130 min | R | December 3, 2021 | Netflix
Paolo Sorrentino turns his own teenage years in 1980s Naples into a coming-of-age story about the moment a kid’s life splits in two. Diego Maradona is coming to play for Napoli. So is grief, and they arrive on the same wind.
Fabietto Schisa is a shy teenager in 1980s Naples who loves his sprawling family and worships Diego Maradona from a distance. He drifts through his days without ambition or direction. Then a sudden tragedy cracks his world open and forces him toward adulthood before he is ready. Paolo Sorrentino mines his own youth for this story, and the film is really about how loss and art rush in to fill the same empty space. The title comes from Maradona’s infamous goal, but the hand of God here is the cruel accident of who lives and who does not.

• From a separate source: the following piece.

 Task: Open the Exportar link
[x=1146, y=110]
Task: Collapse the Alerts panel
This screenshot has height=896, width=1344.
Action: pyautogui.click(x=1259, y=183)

Filippo Scotti plays Fabietto with a watchful passivity that slowly hardens into resolve. He spends the first half mostly observing, and Scotti makes that watching feel like a boy storing up everything he sees. Toni Servillo plays his father Saverio with warmth and a banker’s easy charm that hides a secret. Teresa Saponangelo plays his mother Maria as a prankster who juggles oranges and holds the household together. Luisa Ranieri plays the troubled aunt Patrizia, an object of Fabietto’s desire and the film’s most volatile presence. Their family dinners crackle with overlapping voices and casual cruelty that feel lived rather than written.

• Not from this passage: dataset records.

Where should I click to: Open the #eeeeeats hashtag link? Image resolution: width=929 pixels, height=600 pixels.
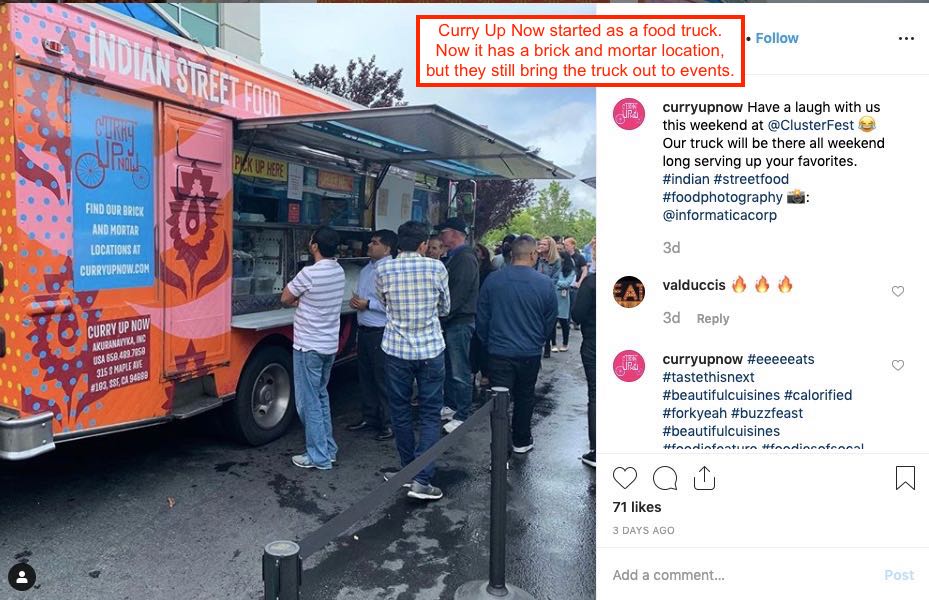coord(780,359)
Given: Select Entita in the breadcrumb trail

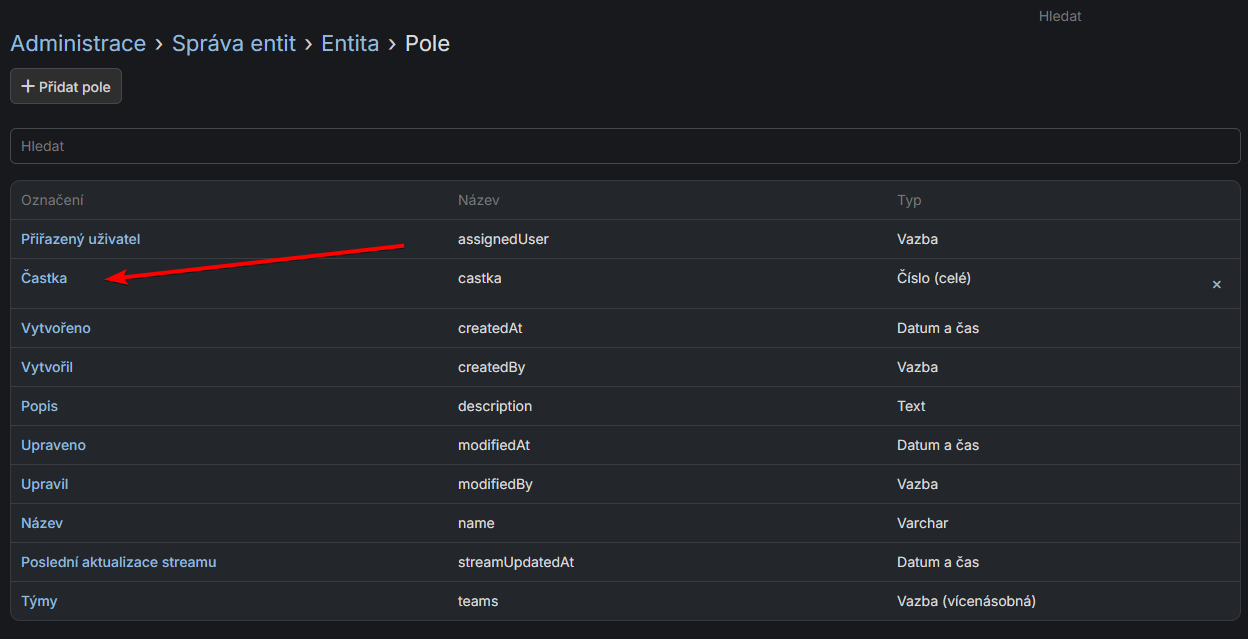Looking at the screenshot, I should pos(350,43).
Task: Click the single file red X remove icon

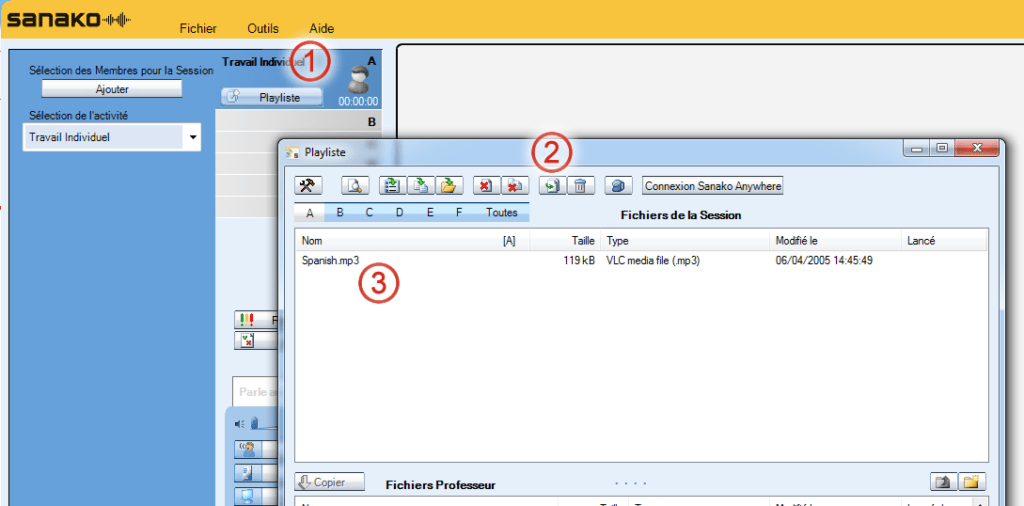Action: 485,186
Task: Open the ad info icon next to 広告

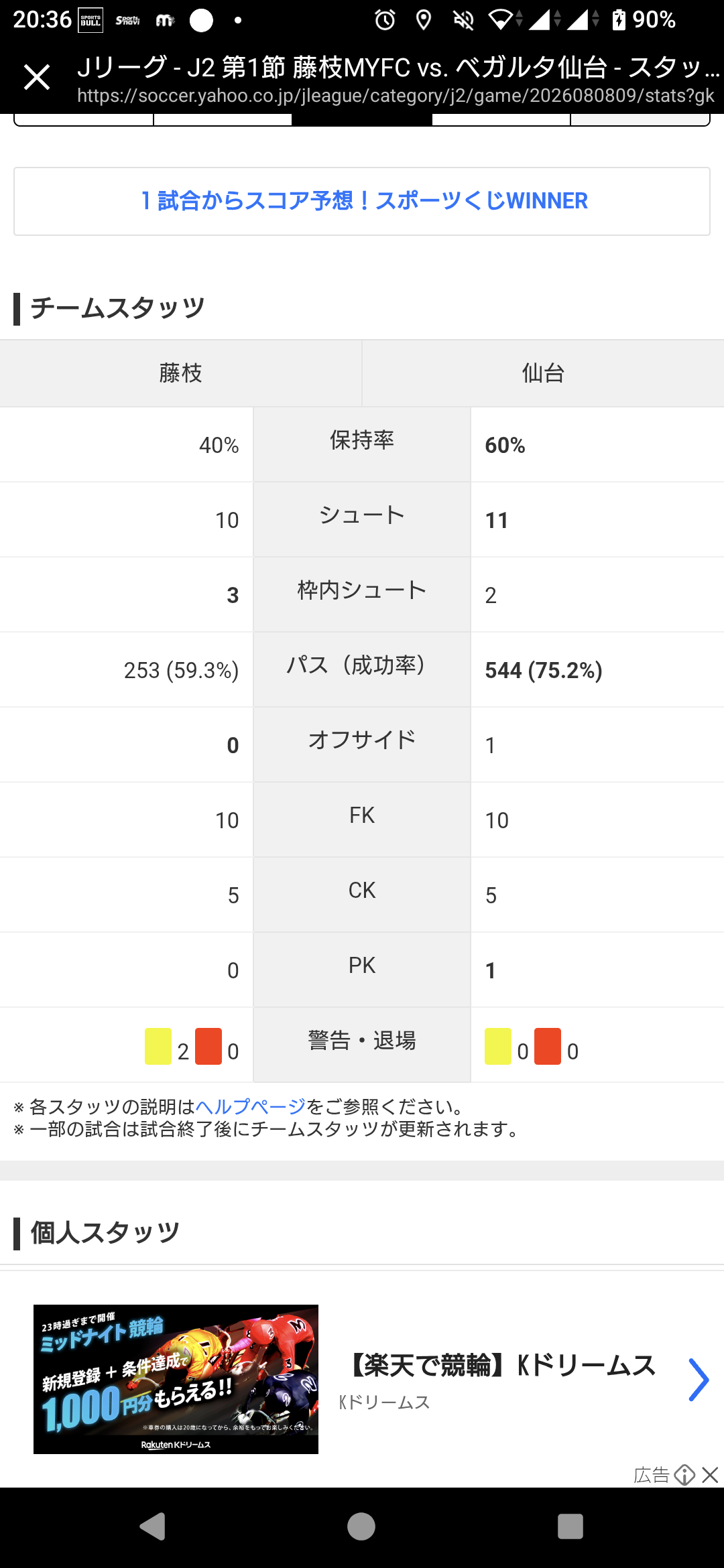Action: 684,1475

Sorrentino writes and directs, and he trades the baroque excess of his earlier work for something quieter and more controlled. Daria D’Antonio’s cinematography frames Naples in deep blues and golden light, with wide shots that dwarf Fabietto against the sea and the city. The camera lingers on the bay and the empty apartments until the locations carry the weight of memory. Sorrentino stages one pivotal scene at a hospital with brutal stillness, letting the silence do the work. The film slows its rhythm in the second half, mirroring the way Fabietto’s noisy world goes quiet.

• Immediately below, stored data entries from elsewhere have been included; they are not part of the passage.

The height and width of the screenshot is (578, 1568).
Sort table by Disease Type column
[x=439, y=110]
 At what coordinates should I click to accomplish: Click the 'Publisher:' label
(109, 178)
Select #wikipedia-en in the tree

This is a memory film, and it carries the strengths and the limits of that form. The first half teems with comic family chaos and the second half empties out into solitude and the first stirrings of artistic vocation. The two halves do not always pull in the same direction, and the closing stretch leans on a film-about-film conversation that states its themes too plainly. Still, Sorrentino captures the specific texture of a Naples that no longer exists and a boy learning that cinema can hold what he cannot say out loud. The film is most alive when it watches its family rather than when it explains itself.